На протяжении почти двух недель Эутимио делил с нами все тяготы партизанской жизни и даже участвовал в налете на казарму батистовцев в Ла Плате. 19 января он напросился на какое-то задание и ушел из отряда.
Позднее поговаривали, что именно тогда он попал в руки батистовского майора Касильяса и тот его завербовал. Но по-моему, дело обстояло иначе. Его, видимо, завербовали еще до того, как он стал нашим проводником. Помнится, в доме Эутимио все время вертелся его дружок — некий Альфонсо Эспиноса. Он охотно рисовал нам планы местности, обещал свою помощь и даже советовал, как лучше организовать нападение на казармы в Ла Плате. Фидель внимательно слушал его, но поступил наоборот. И правильно сделал. Послушайся мы Эспиносу, кто знает, как бы обернулось нападение на казармы: солдаты ждали нас как раз с той стороны, откуда он рекомендовал атаковать… Этот человек тоже когда-то участвовал в крестьянском движении, но, как рассказали нам позднее местные крестьяне, давно уже водил знакомство с батистовскими чиновниками. Я полагаю, что, покинув нас, Эутимио добрался до Альфонсо и через него сообщил Касильясу о месте нашего привала.
На рассвете 22 января наш лагерь подвергся нападению батистовских солдат. Было около 5 часов утра, в предрассветной синеве виднелись силуэты «каскитос», которые цепью медленно поднимались по склону горы. Мы подпустили их поближе и открыли огонь.
27
Пять батистовцев остались лежать на поляне, остальные побежали назад. Решив не принимать боя, наш отряд поднялся выше по склону горы, а отсюда, после того как знакомый крестьянин предупредил нас, что окрестности кишат солдатами, мы тайными тропами перебрались в другой район.
Во время боя Эутимио с нами не было. В конце января он появился снова и, видимо, уже имел точные инструкции Касильяса. Эутимио сказал, что поведет нас в «надежное» место, но привел туда же, где мы подверглись нападению в первый раз. На следующий день Эутимио сказал Фиделю, что у него больна мать и ему нужно опять уйти.
«Тебя не было столько дней и ты снова уходишь?!.» — воскликнул Фидель.
«Пойми, Фидель, ведь это мать.
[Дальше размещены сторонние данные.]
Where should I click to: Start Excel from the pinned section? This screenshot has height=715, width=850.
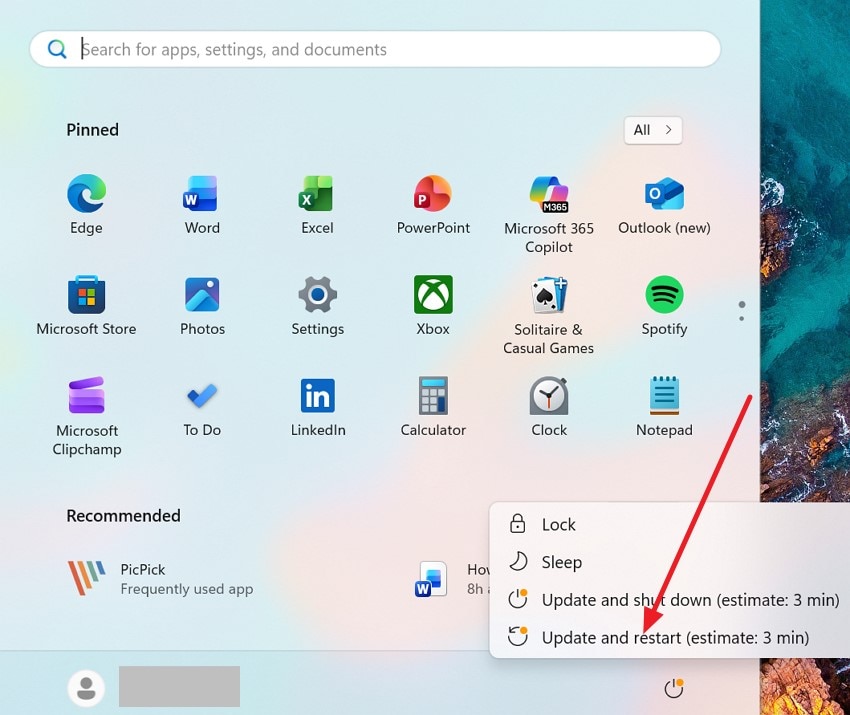tap(317, 195)
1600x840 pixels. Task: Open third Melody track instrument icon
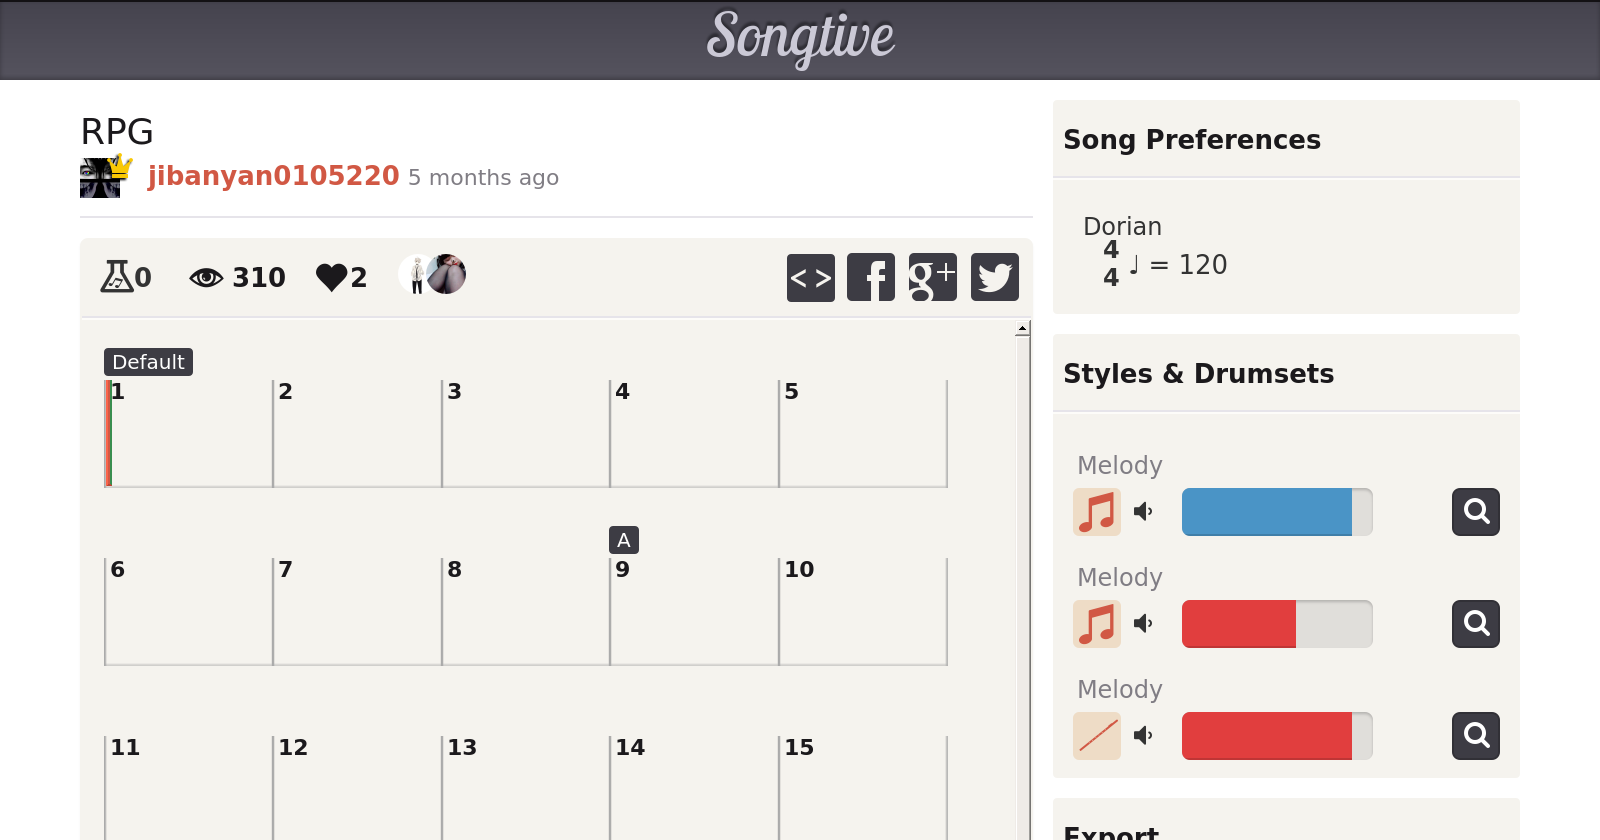pyautogui.click(x=1097, y=736)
Если вы мне не верите — можете меня расстрелять!..»
Фидель отпустил его и даже дал 25 песо на лекарства.
Прошел еще день. И что же? Вечером над нашим лагерем появились батистовские самолеты-разведчики. Покружив, они улетели прочь. А на следующее утро — это было уже 1 февраля — нас опять бомбили. Появились три самолета, и едва мы успели отбежать в укрытия, раздались первые пулеметные очереди. В центре лагеря дымился костер: мы готовили завтрак. Во время второго захода бомбы легли точно в костер, и от нашего завтрака осталось лишь воспоминание. Совершив еще несколько заходов, самолеты исчезли. Мы вышли из укрытий и стали оживленно обсуждать происшедшее. Нам казалось, что виною всему — предательский дым костра. Откуда нам было знать, что Эутимио Герра, ушедший «навестить больную мать», во время налета находился всего в нескольких сотнях метров от нас: как потом выяснилось, он сидел в кабине одного из самолетов и корректировал бомбардировку с воздуха.
Мы уходили все дальше в горы, а когда добрались до Ахи-де-Хуана, снова встретили Эутимио Герру. Он очень удивился, увидев нас целыми и невредимыми. В конце концов Эутимио уговорил нас перебраться из этого «заколдованного района» в новое, «совершенно безопасное» место. Доведя нас до Альтос-де-Эспиноса, он под каким-то предлогом снова исчез. В тот же день
28
я ушел на выполнение задания и об остальном знаю по рассказам товарищей.